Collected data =
---
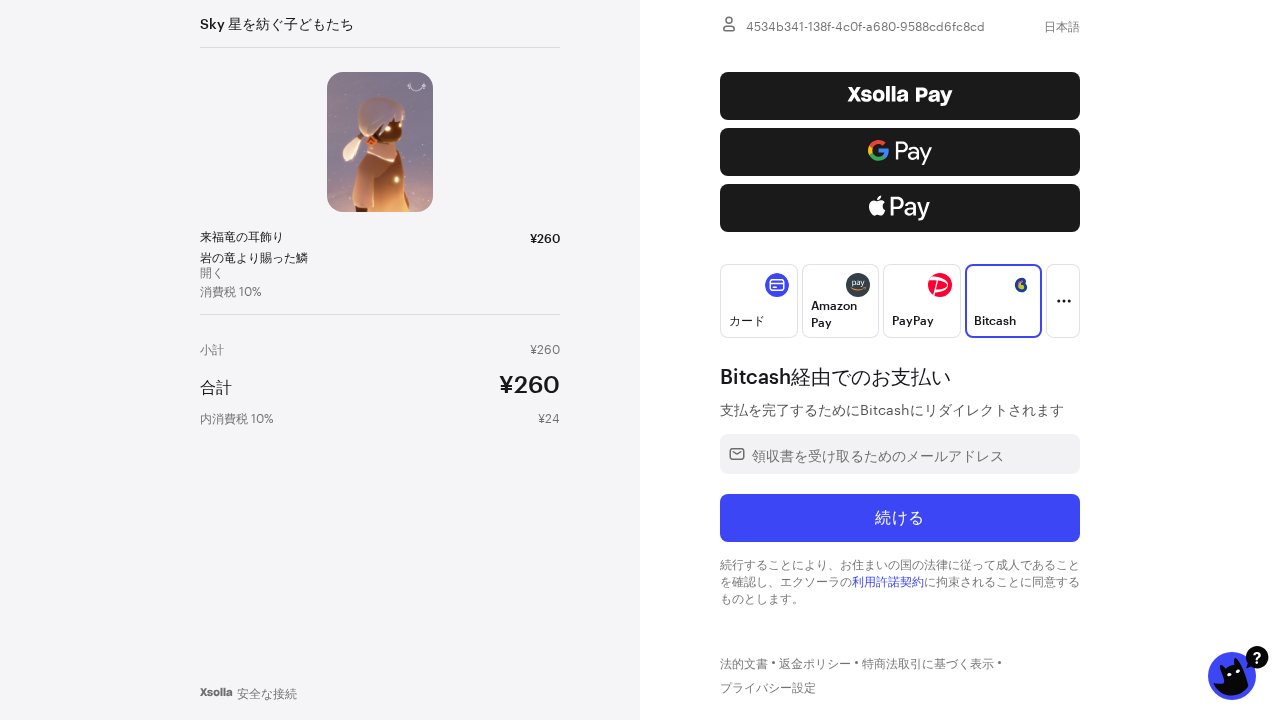Open the 利用許諾契約 license agreement link
Viewport: 1280px width, 720px height.
pyautogui.click(x=888, y=582)
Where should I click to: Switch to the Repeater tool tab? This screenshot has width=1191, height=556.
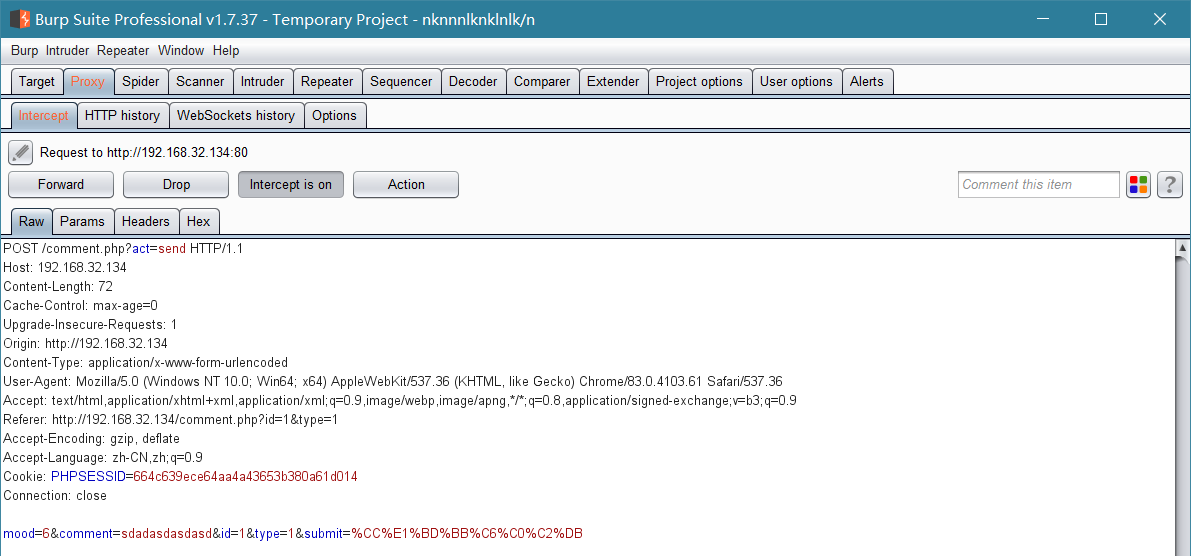(x=327, y=81)
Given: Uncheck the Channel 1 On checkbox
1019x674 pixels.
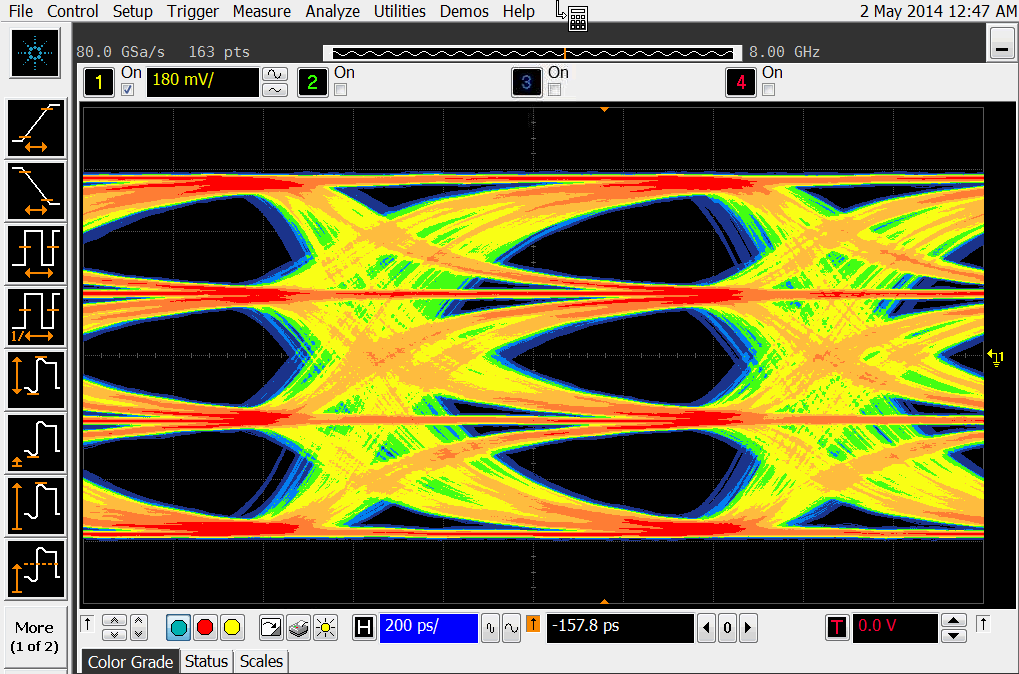Looking at the screenshot, I should 127,90.
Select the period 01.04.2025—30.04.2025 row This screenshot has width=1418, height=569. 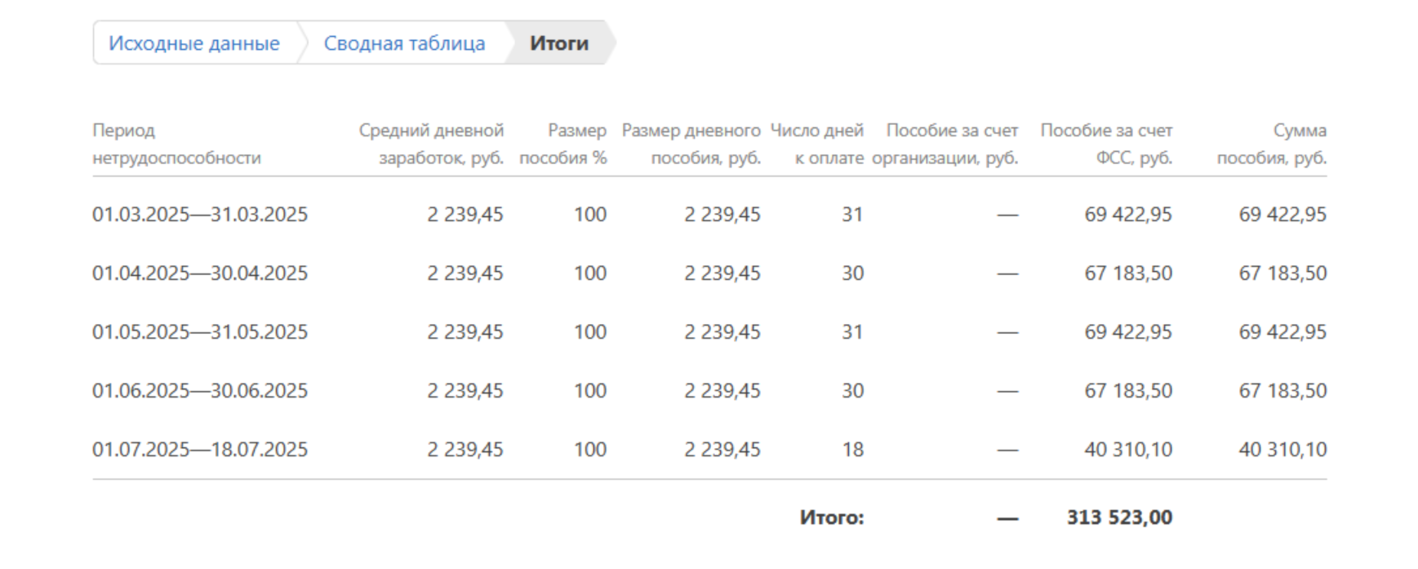200,273
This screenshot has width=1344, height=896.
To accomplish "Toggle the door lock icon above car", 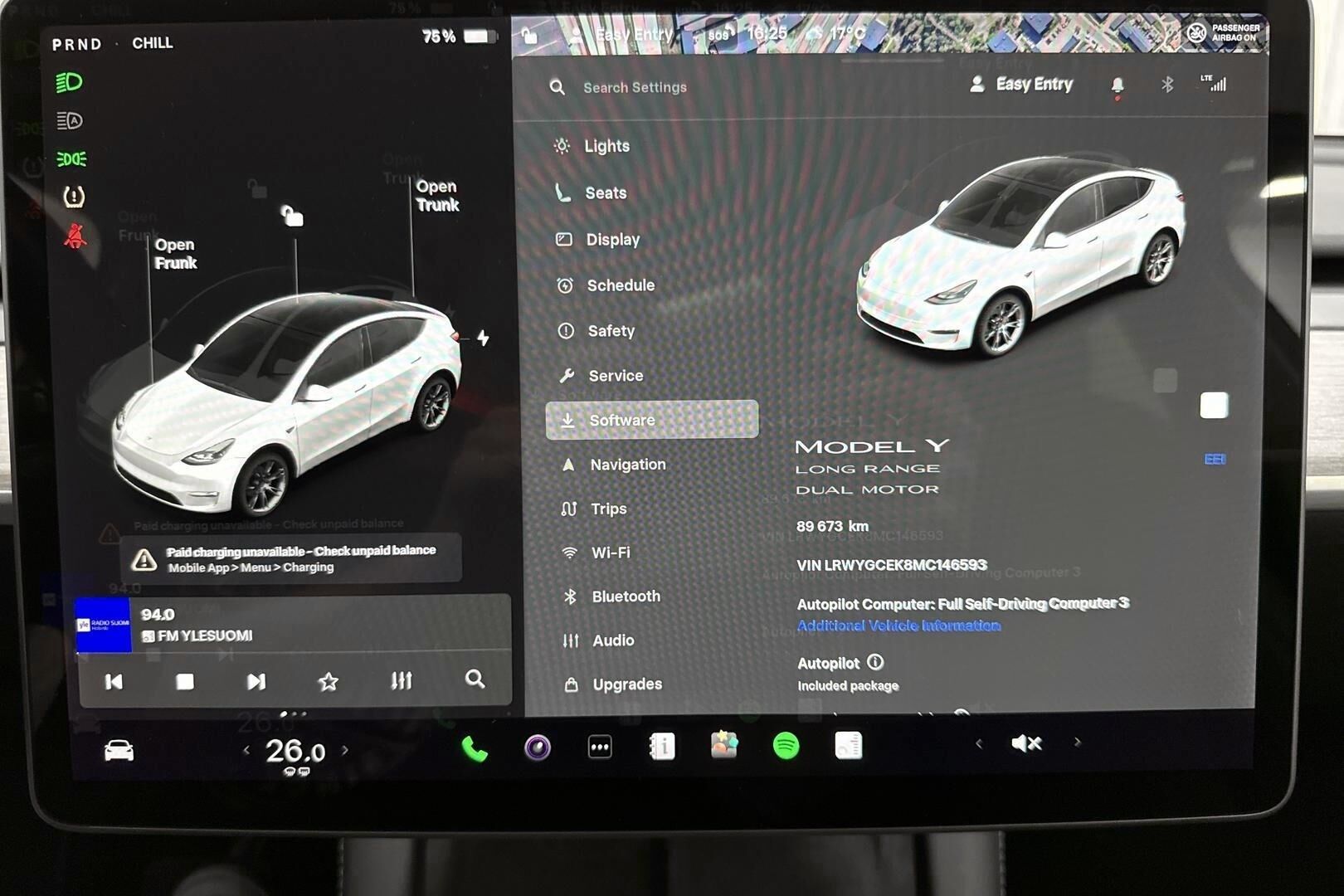I will [x=291, y=216].
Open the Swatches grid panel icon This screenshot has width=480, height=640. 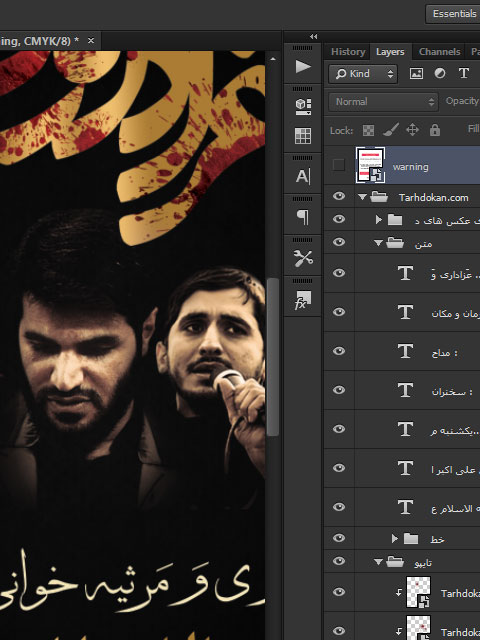(x=303, y=136)
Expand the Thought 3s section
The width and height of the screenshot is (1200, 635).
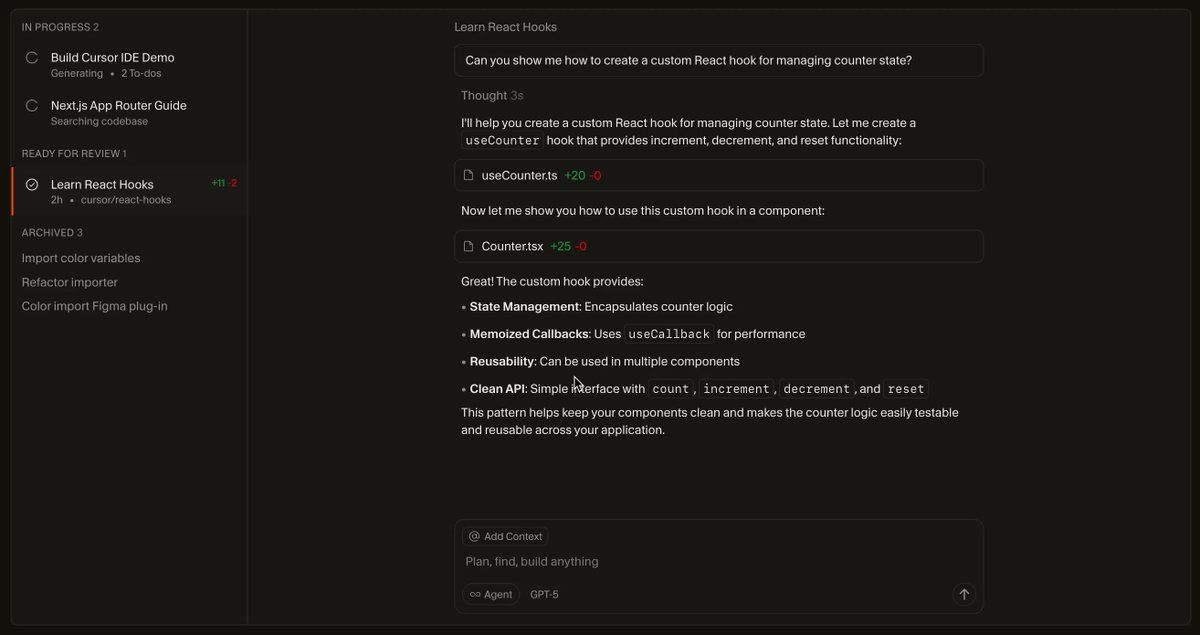pyautogui.click(x=491, y=96)
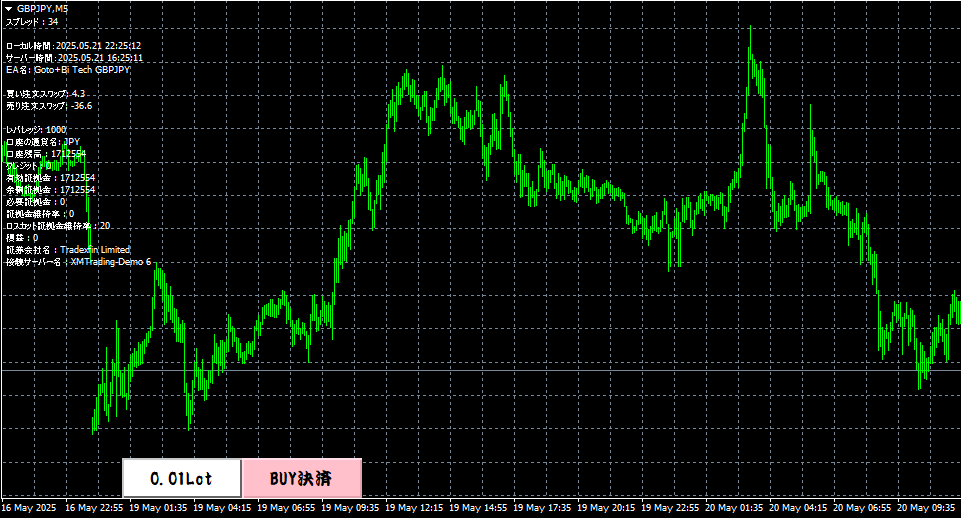Viewport: 961px width, 518px height.
Task: Click the 証券会社名 Tradexfin Limited label
Action: pyautogui.click(x=68, y=250)
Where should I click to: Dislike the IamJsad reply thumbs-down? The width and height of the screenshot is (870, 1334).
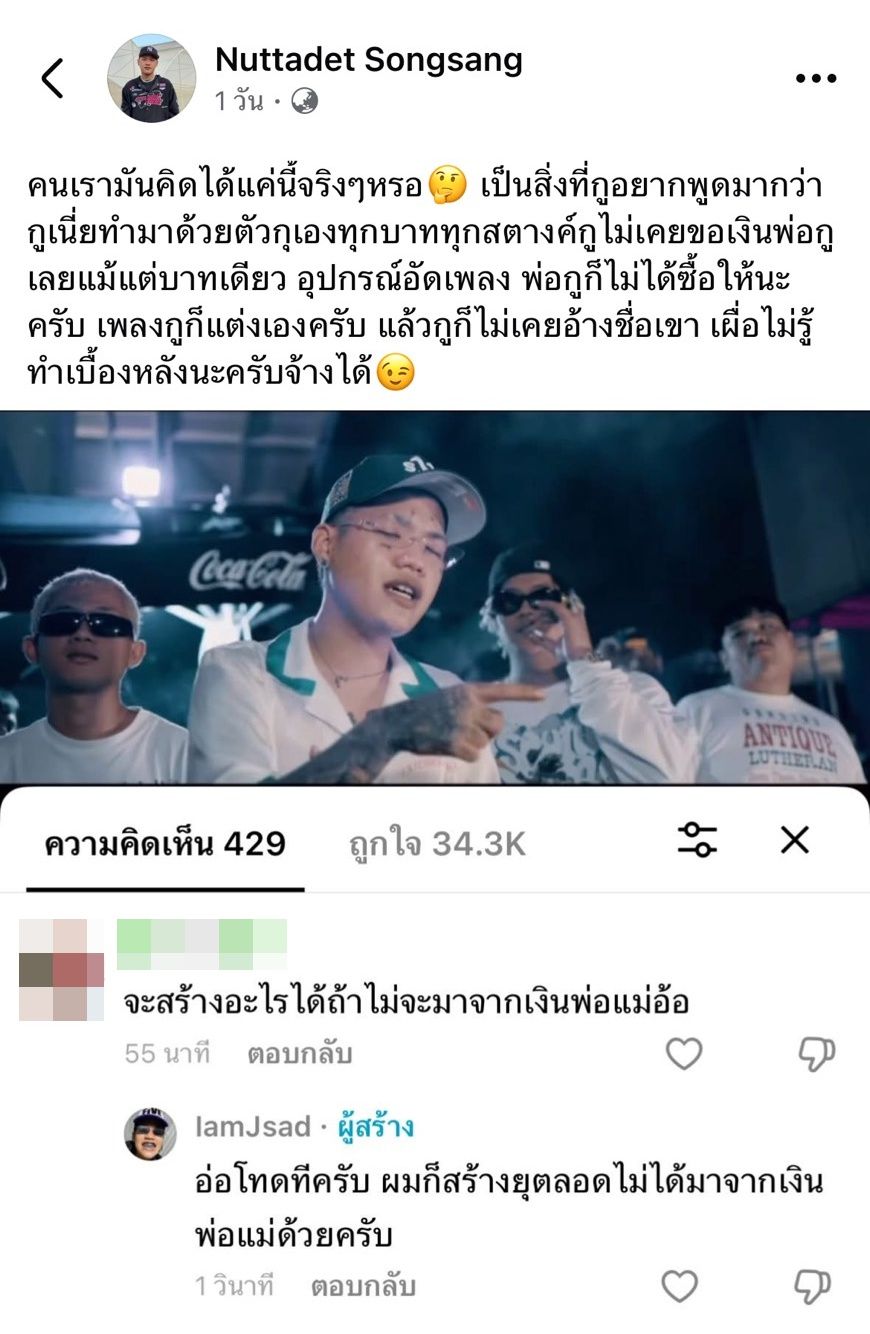tap(812, 1286)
---
Exercise description = From the line containing "Expand the Thought 3s section" down to the last line of the records above, repeat every line exactly and nothing else, dropping any pictures.

Output below =
Expand the Thought 3s section
The width and height of the screenshot is (1200, 635).
pyautogui.click(x=491, y=96)
Viewport: 961px width, 518px height.
Task: Click the 証券会社名 Tradexfin Limited label
Action: pyautogui.click(x=68, y=250)
Where should I click to: Dislike the IamJsad reply thumbs-down? The width and height of the screenshot is (870, 1334).
tap(812, 1286)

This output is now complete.